The Forever Wild Rhino Protection Initiative is managed by Wilderness Foundation Africa, and the partnership with Volkswagen started in 2011. The six Amaroks will be deployed for proactive rhino protection and anti-poaching activities in hot-spot areas across the country.
Thomas Schaefer, Chairman and Managing Director: Volkswagen Group South Africa, said: “Volkswagen is committed in helping the Wilderness Foundation through its Forever Wild Rhino Protection Initiative to protect and conserve the endangered rhino population. The renewal of the vehicle sponsorship reaffirms our pledge to assist environmental conscious organisations that are making a difference towards the sustainability of the endangered species in our country.”

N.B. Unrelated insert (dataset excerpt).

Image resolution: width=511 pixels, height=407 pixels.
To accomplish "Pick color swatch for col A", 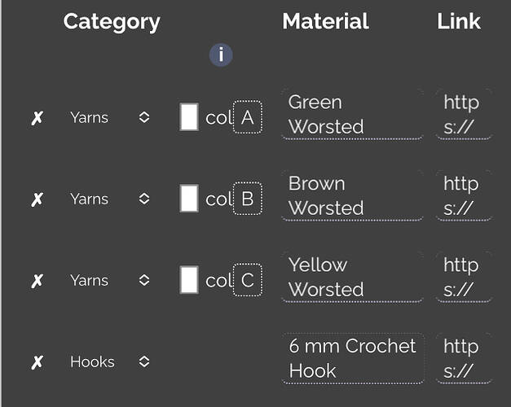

Volkswagen’s relationship with the Wilderness Foundation Africa dates back to 1985 when its founding member, the late Dr. Ian Player invited the former Managing Director of Volkswagen, Peter Searle, and David Ogilvy, founder of what would become advertising agency, Ogilvy & Mather, to visit Umfolozi Game Reserve in northern KwaZulu-Natal.
“The Forever Wild Rhino Protection Initiative is an extension of our long-standing relationship with Volkswagen that was started by Dr. Player over three decades ago. This unwavering partnership has helped our organisation to establish one of the most successful youth vocational training centres in the country, Umzi Wethu. Here we offer youth from disadvantaged communities around Nelson Mandela Metro one-year courses in hospitality and eco-tourism. The centre has consistently achieved a job placement rate over 90%,” said Andrew Muir, Chief Executive Officer: Wilderness Foundation Africa.
The Forever Wild Rhino Protection Initiative is concerned with maintaining populations of free-ranging rhino within state and privately managed conservation areas. It supports conservation agencies and organised private game reserves to protect their rhino populations as part of functioning natural ecosystems. The campaign also aims to focus the attention of politicians and decision makers, and to encourage them to apply pressure both nationally and abroad to address the issue of the illegal trade in rhino horn and other wildlife products.
“The deployment of Amaroks in hot spot areas has immensely improved our capacity to conduct proactive operations to gather intelligence and respond speedily to rhino poaching incidents. The prominent visibility of the vehicles during patrols has helped as a deterrent in some of the areas and has resulted in the arrests of suspected poachers. We are very grateful to Volkswagen for entrusting us with these vehicles. They are more than just anti-poaching vehicles; they are an important component in our conservation initiatives across the country,” said Matthew Norval, Chief Operating Officer: Wilderness Foundation Africa.